Task material:
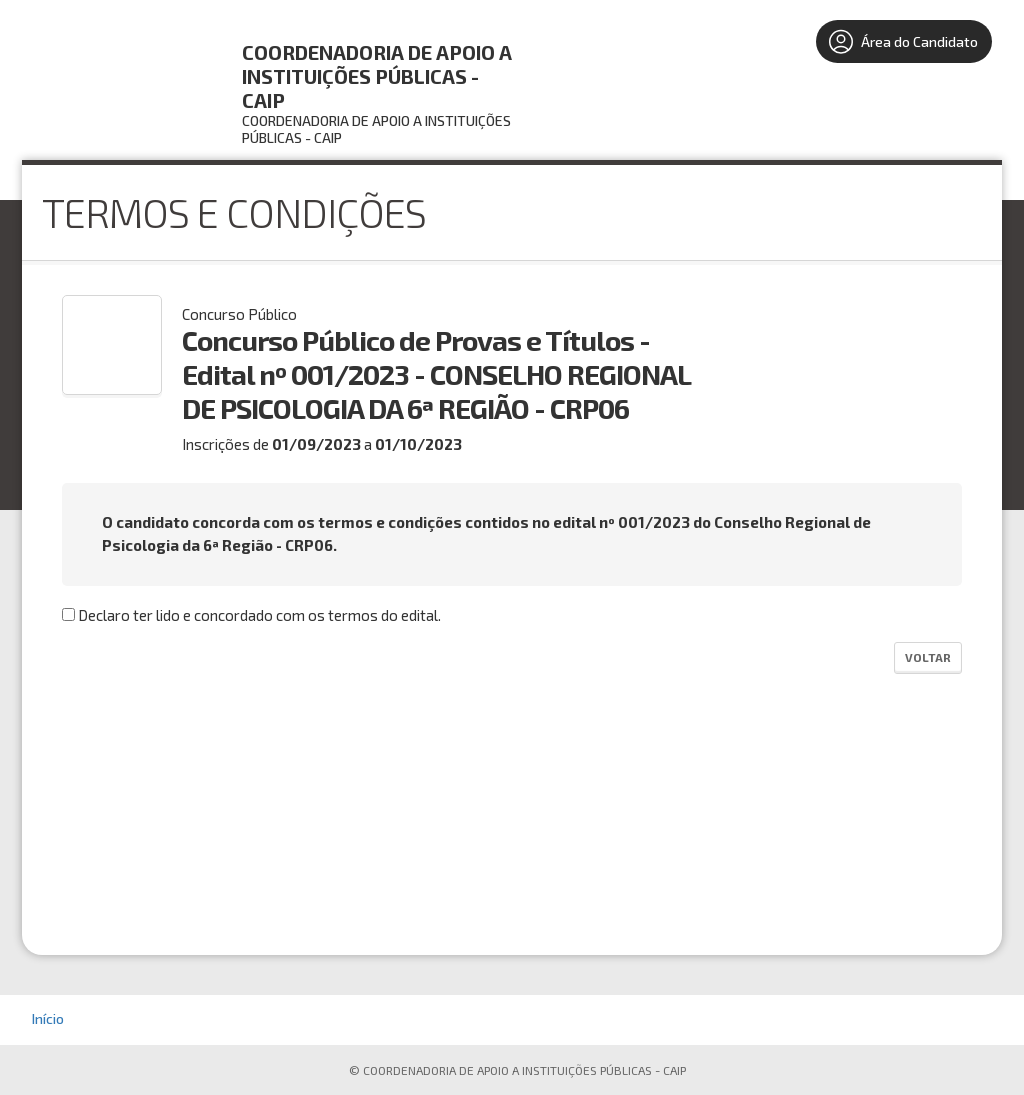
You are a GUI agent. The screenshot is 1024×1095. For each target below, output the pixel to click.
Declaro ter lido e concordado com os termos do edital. (251, 615)
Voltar (928, 657)
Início (48, 1018)
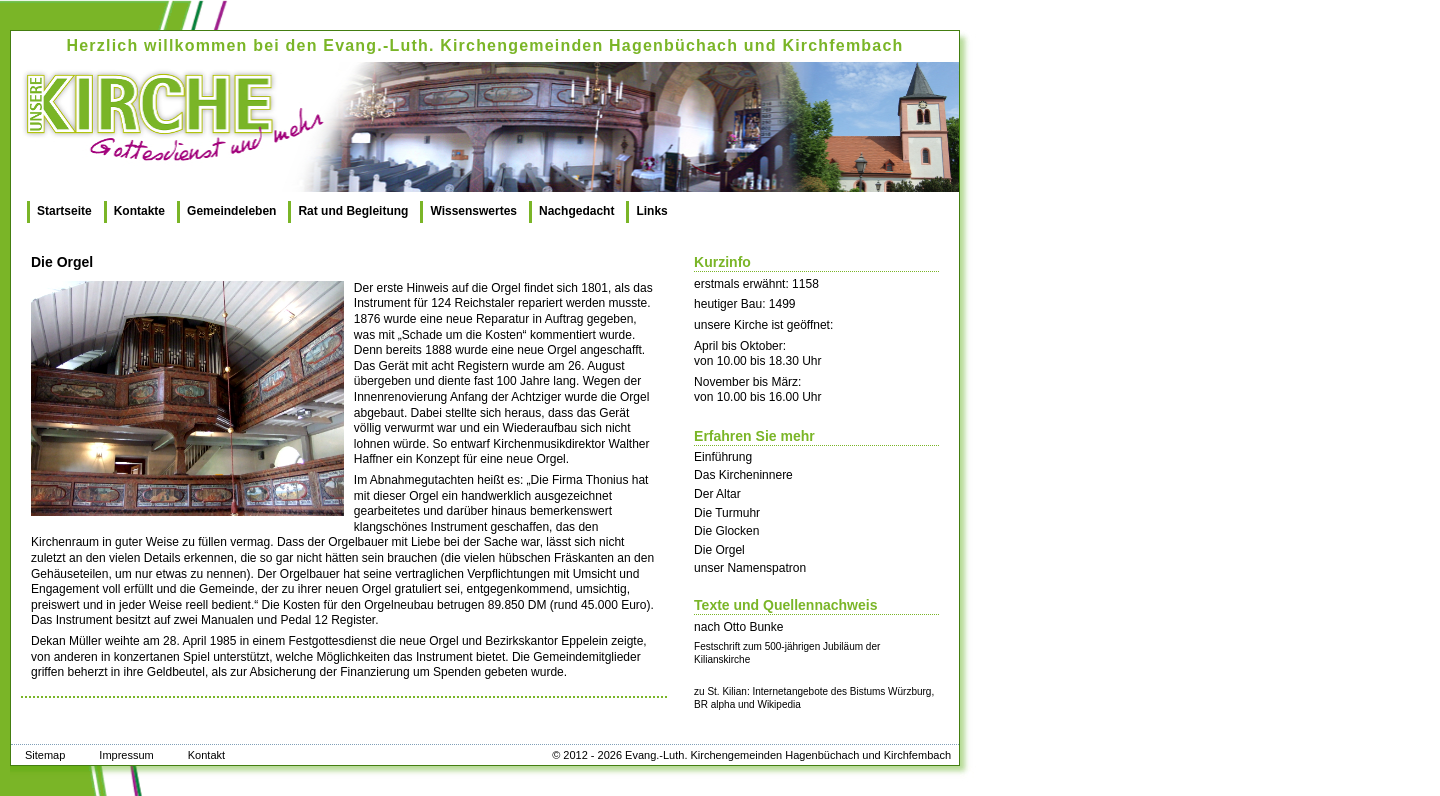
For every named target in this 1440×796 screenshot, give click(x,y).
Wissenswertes (473, 211)
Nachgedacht (576, 211)
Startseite (64, 211)
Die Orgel (719, 550)
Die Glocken (726, 531)
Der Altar (717, 494)
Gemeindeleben (231, 211)
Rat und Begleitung (353, 211)
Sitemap (45, 755)
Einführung (723, 457)
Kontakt (206, 755)
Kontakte (139, 211)
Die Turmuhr (727, 513)
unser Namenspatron (750, 568)
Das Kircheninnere (743, 475)
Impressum (126, 755)
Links (651, 211)
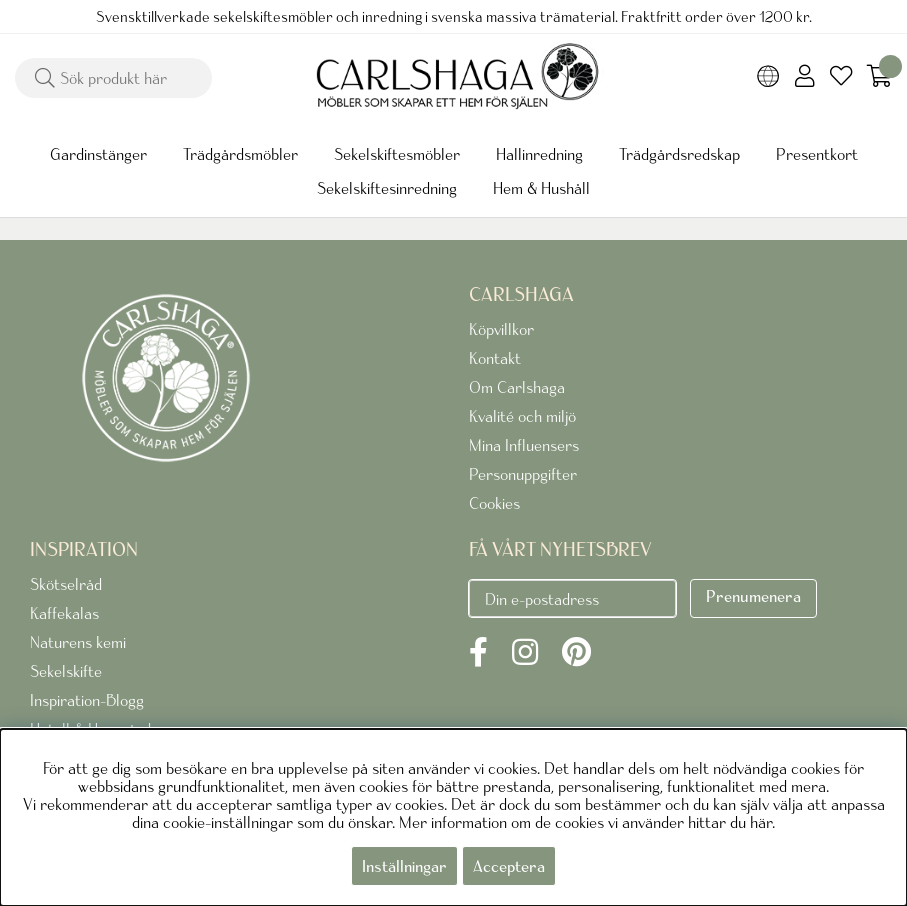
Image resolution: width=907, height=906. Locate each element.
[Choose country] (768, 78)
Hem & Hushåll (541, 188)
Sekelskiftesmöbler (397, 154)
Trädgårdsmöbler (240, 154)
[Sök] (113, 78)
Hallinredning (539, 154)
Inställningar (404, 866)
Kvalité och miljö (522, 416)
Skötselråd (66, 584)
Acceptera (509, 866)
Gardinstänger (98, 154)
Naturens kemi (78, 642)
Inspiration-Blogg (87, 700)
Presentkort (817, 154)
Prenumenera (753, 596)
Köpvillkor (501, 329)
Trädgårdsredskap (679, 154)
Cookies (494, 503)
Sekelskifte (66, 671)
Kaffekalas (64, 613)
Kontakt (495, 358)
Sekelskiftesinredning (387, 188)
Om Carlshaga (517, 387)
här (761, 822)
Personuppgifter (523, 474)
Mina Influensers (524, 445)
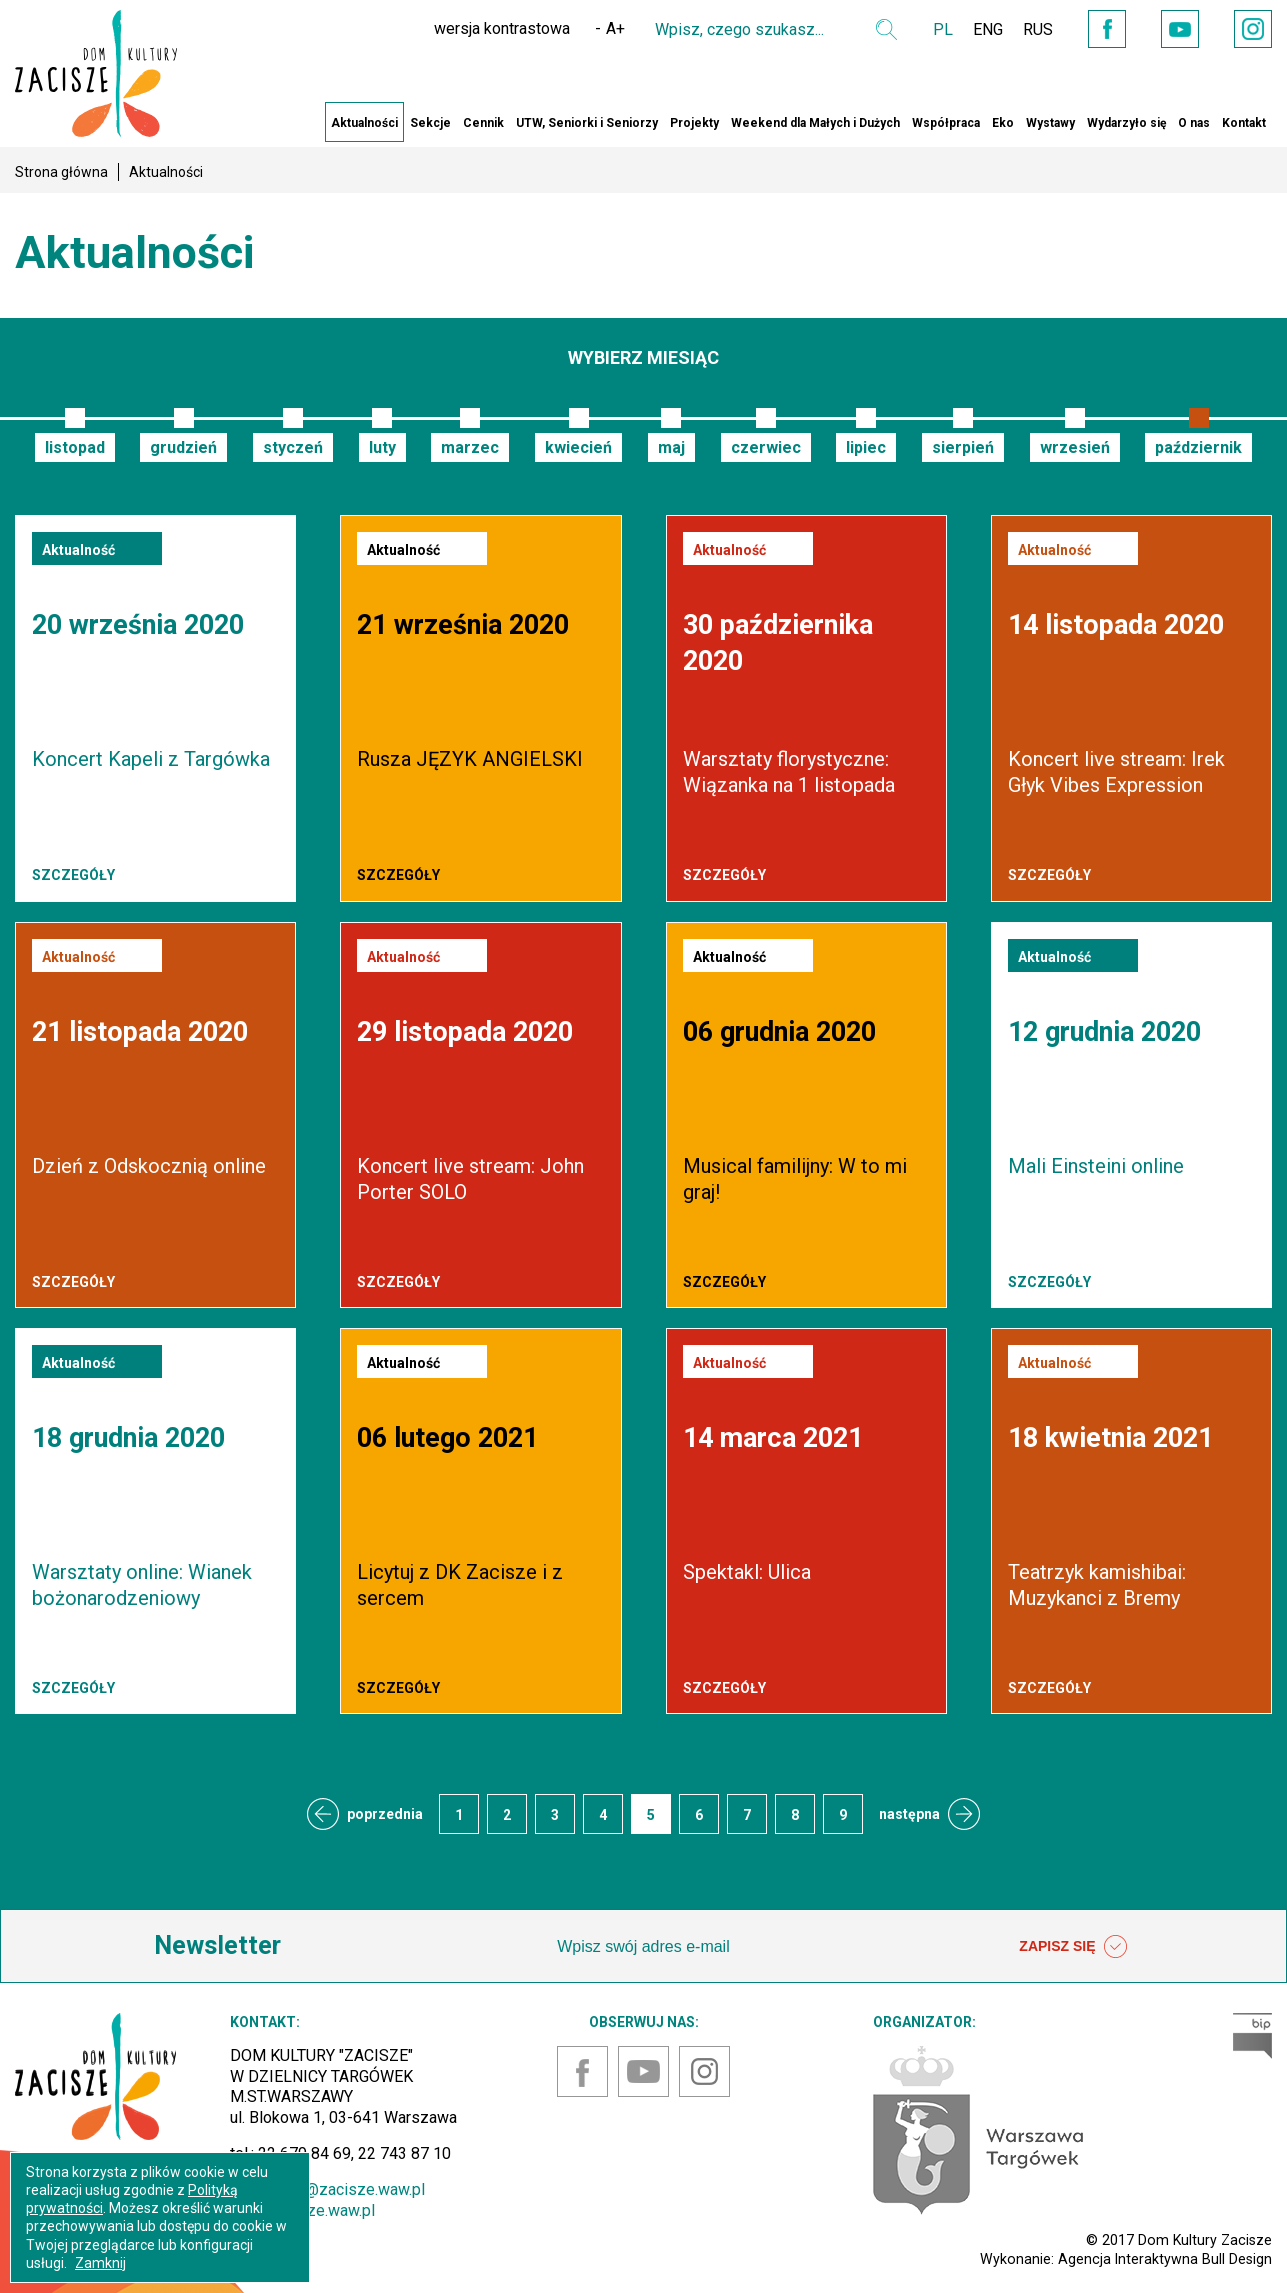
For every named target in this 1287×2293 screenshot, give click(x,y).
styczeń (293, 447)
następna (909, 1814)
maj (671, 447)
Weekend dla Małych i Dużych (815, 123)
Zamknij (100, 2263)
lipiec (866, 447)
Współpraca (946, 123)
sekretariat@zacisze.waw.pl (327, 2189)
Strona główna (61, 172)
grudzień (183, 447)
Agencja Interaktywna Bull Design (1165, 2259)
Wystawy (1050, 123)
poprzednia (385, 1814)
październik (1198, 447)
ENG (988, 29)
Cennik (483, 123)
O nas (1194, 123)
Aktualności (364, 123)
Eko (1003, 123)
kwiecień (578, 447)
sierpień (963, 447)
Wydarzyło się (1126, 123)
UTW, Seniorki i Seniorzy (587, 123)
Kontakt (1244, 123)
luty (382, 447)
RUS (1038, 29)
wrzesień (1075, 447)
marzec (470, 447)
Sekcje (430, 123)
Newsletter (217, 1945)
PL (943, 29)
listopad (75, 447)
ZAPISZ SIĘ (1073, 1947)
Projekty (694, 123)
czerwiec (766, 447)
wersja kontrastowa (502, 28)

Task directions: Please locate every line in the entries above that contains the word "this" and copy each of those lines in full.

Exercise answer:
For every named target in this 1440×796 screenshot, give click(x,y).
For every named target in this 1287×2293 screenshot, give click(x,y).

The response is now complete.